The statement issued by the Director of Press and Public Relations, Mr. Mohammed Manga, stated: “The proposed Borrowing Rolling Plan is an essential component of the Medium-Term Expenditure Framework (MTEF) in accordance with both the Fiscal Responsibility Act 2007 and the DMO Act 2003.”

“The plan outlines the external borrowing framework for both the federal and sub-national governments over a three-year period, accompanied by five detailed appendices on the projects, terms and conditions, implementation period, etc.”

“By adopting a structured, forward-looking approach, the plan facilitates comprehensive financial planning and avoids the inefficiencies of ad hoc or reactive borrowing practices. This strategic method enhances Nigeria’s ability to implement effective fiscal policies and mobilize development resources.”

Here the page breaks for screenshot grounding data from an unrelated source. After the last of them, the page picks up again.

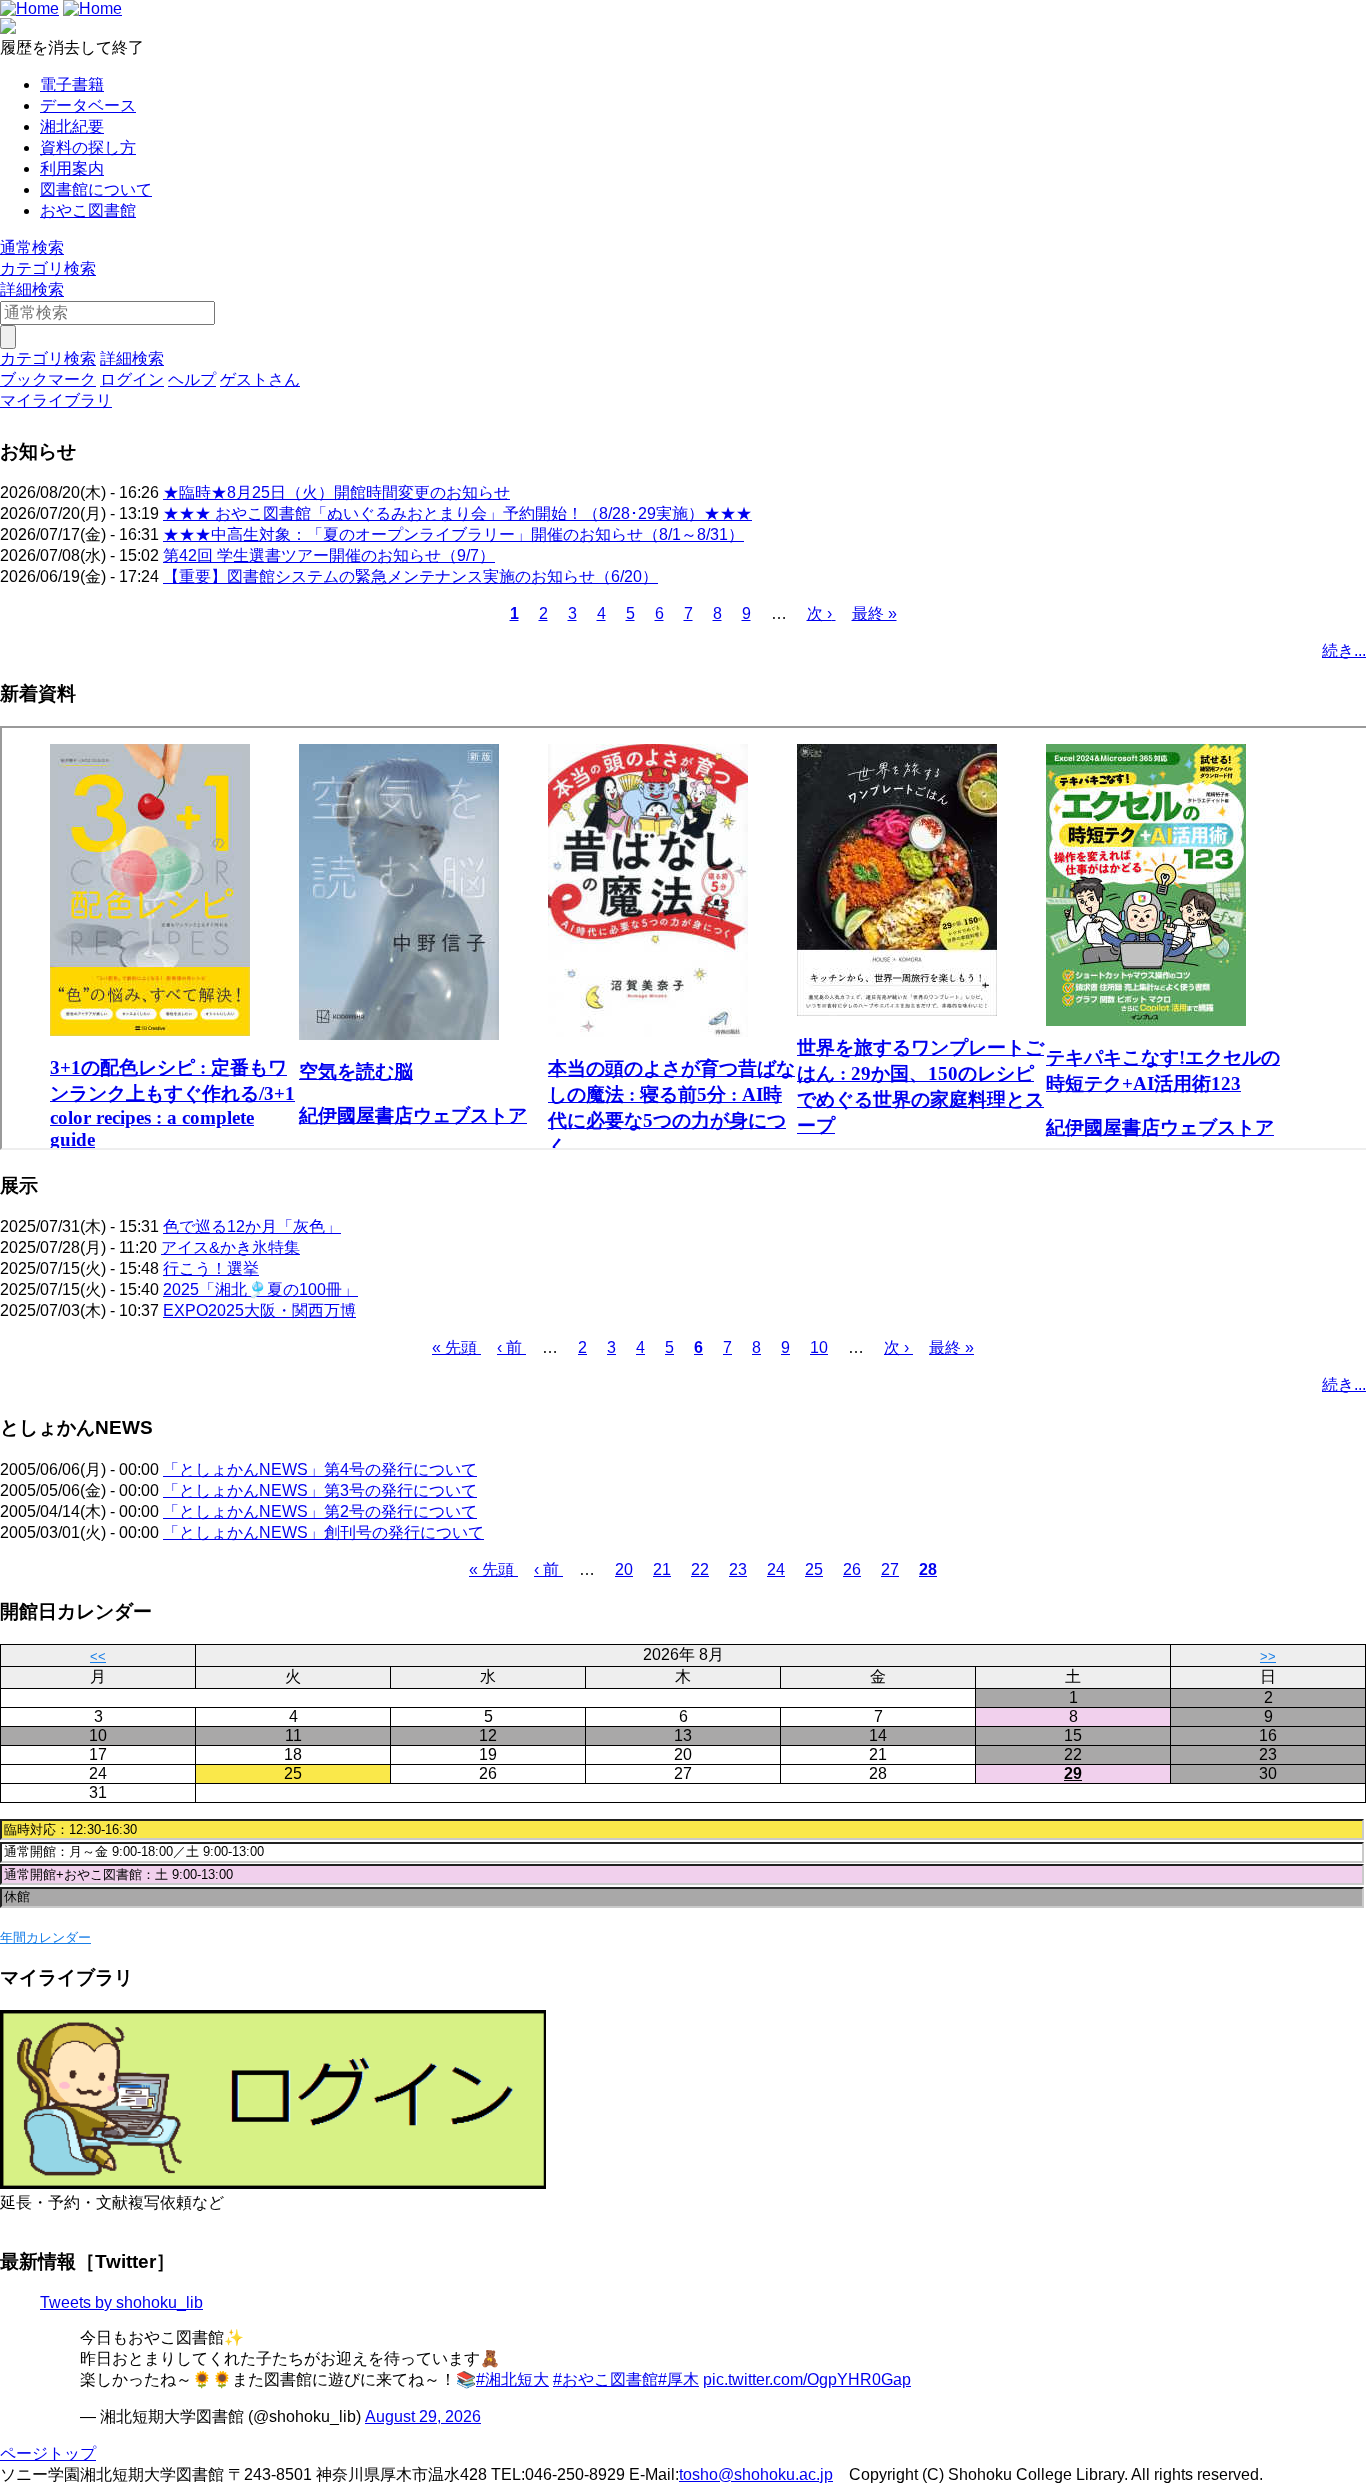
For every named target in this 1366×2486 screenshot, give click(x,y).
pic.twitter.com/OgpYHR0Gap (807, 2379)
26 (852, 1569)
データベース (88, 105)
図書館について (96, 189)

“The borrowing plan does not equate to actual borrowing for the period. The actual borrowing for each year is contained in the annual budget. In 2025, the external borrowing component is $1.23 billion, and it has not yet been drawn. This is planned for H2 2025.”

“Also, the plan is for both federal and several state governments across numerous geopolitical zones, including Abia, Bauchi, Borno, Gombe, Kaduna, Lagos, Niger, Oyo, Sokoto, and Yobe States.”

“Importantly, it should be noted that the Borrowing Rolling Plan does not equate to an automatic increase in the nation’s debt burden. The nature of the rolling plan means that borrowings are split over the period of the projects. “For example, a large proportion of projects in the 2024 – 2026 rolling plan have multi-year draw downs of between 5 – 7 years, which are project-tied loans.”

“These projects cut across critical sectors of the economy, including power grids and transmission lines, irrigation for improving food security, fibre optics network across the country, fighter jets for security, and rail and road infrastructure.”

“The majority of the proposed borrowing will be sourced from Nigeria’s development partners, including the World Bank, African Development Bank, French Development Agency, European Investment Bank, JICA, China EximBank, and the Islamic Development Bank.”

“These institutions offer concessional financing with favourable terms and long repayment periods, thereby supporting Nigeria’s development objectives sustainably”.

“The government seeks to reiterate that the debt service to revenue ratio has started decreasing from its peak of over 90% in 2023. The government has ended the distortionary and inflationary ways and means.”

“There are significant revenue expectations from the Nigerian National Petroleum Corporation (NNPC) and technology-enabled monitoring and collection of surpluses from Government Owned Enterprises and revenue-generating ministries, departments, and agencies, including legacy outstanding dues.

“Having achieved a fair degree of macroeconomic stabilization, the overarching goal of the Federal Government is to pivot the economy onto a path of rapid, sustained, and inclusive economic growth. Achieving this vision requires substantial investment in critical sectors such as transportation, energy, infrastructure, and agriculture.

“These investments will lay the groundwork for long-term economic diversification and encourage private sector participation. Our debt strategy is therefore guided not solely by the size of our obligations but by the utility, sustainability, and economic returns of the borrowing.

“Ensuring that all borrowed funds are efficiently utilized and directed toward growth-enhancing projects remains a top priority.

“In conclusion, the government remains committed to keeping borrowing within manageable and sustainable limits in accordance with the DMO Debt Sustainability Framework.”